TRY IT :: Each record must come back unchanged in your answer, stripped of its images.

*** EXTRACTED INFORMATION Section Begins ***

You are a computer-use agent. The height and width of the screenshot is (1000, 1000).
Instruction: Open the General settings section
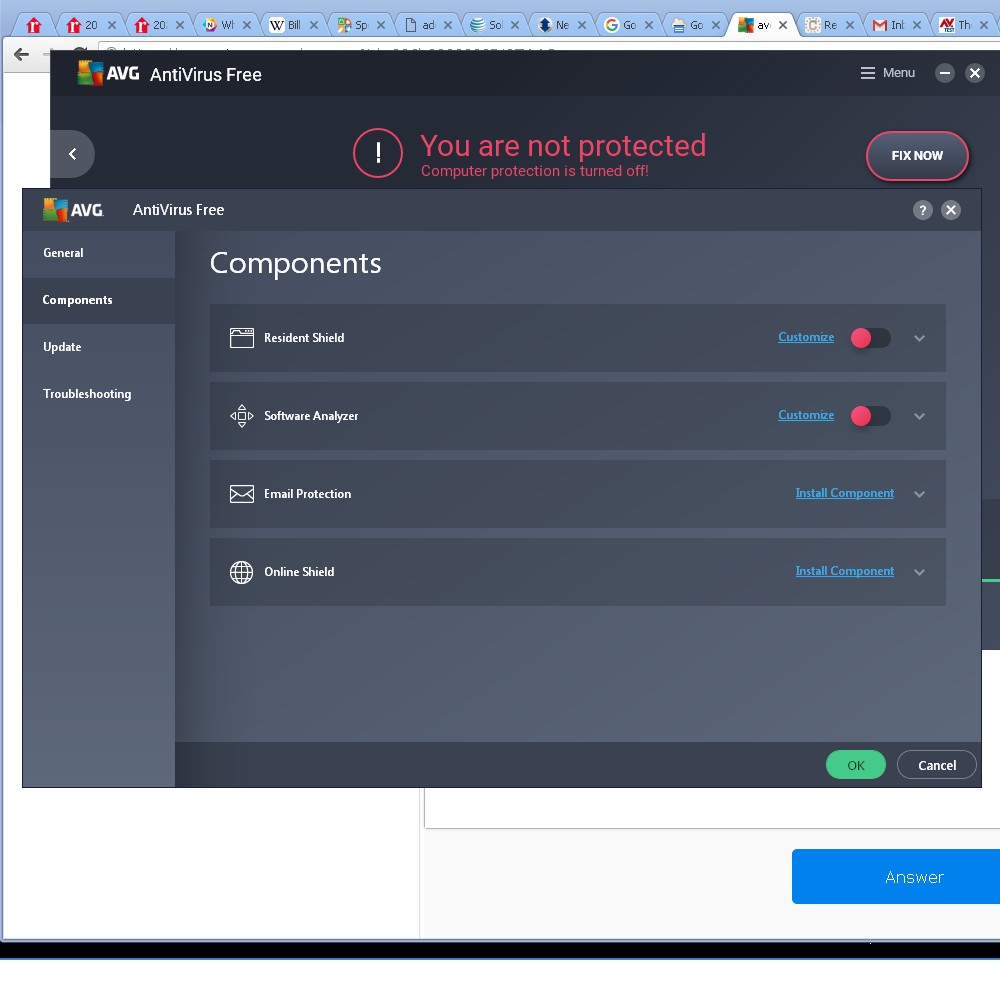point(63,253)
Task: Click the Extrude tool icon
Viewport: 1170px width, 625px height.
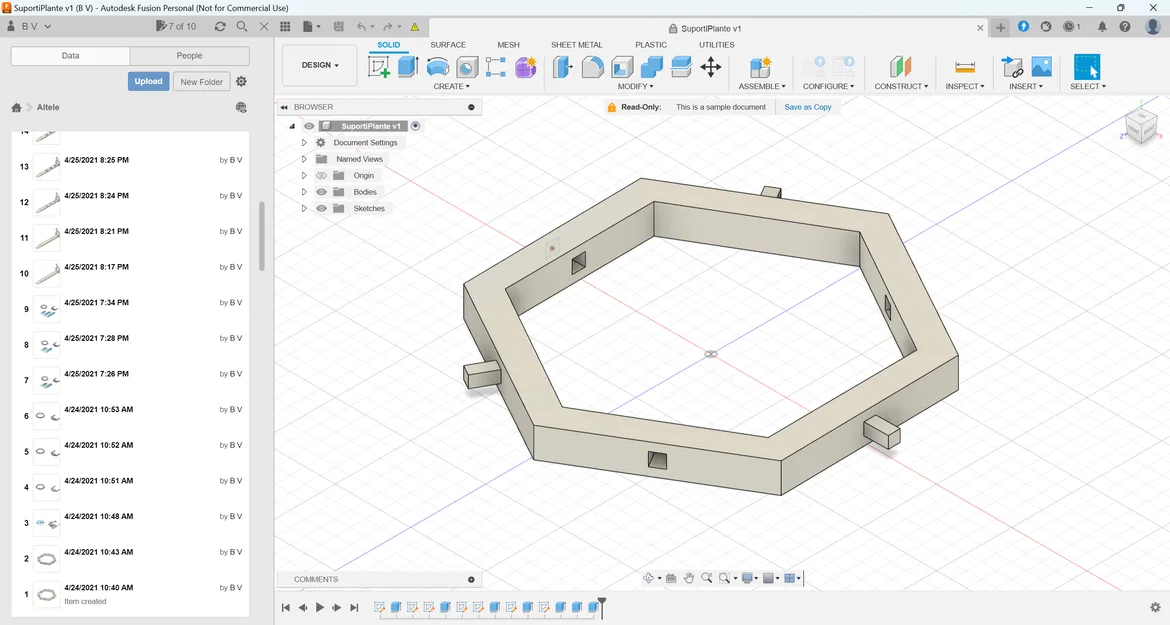Action: pos(408,67)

*** EXTRACTED INFORMATION Section Ends ***

SOLUTION BELOW ::
You are a computer-use agent. The height and width of the screenshot is (1000, 1000).
Instruction: Open the General settings section
point(63,253)
Task: Click the Extrude tool icon
Viewport: 1170px width, 625px height.
Action: pos(408,67)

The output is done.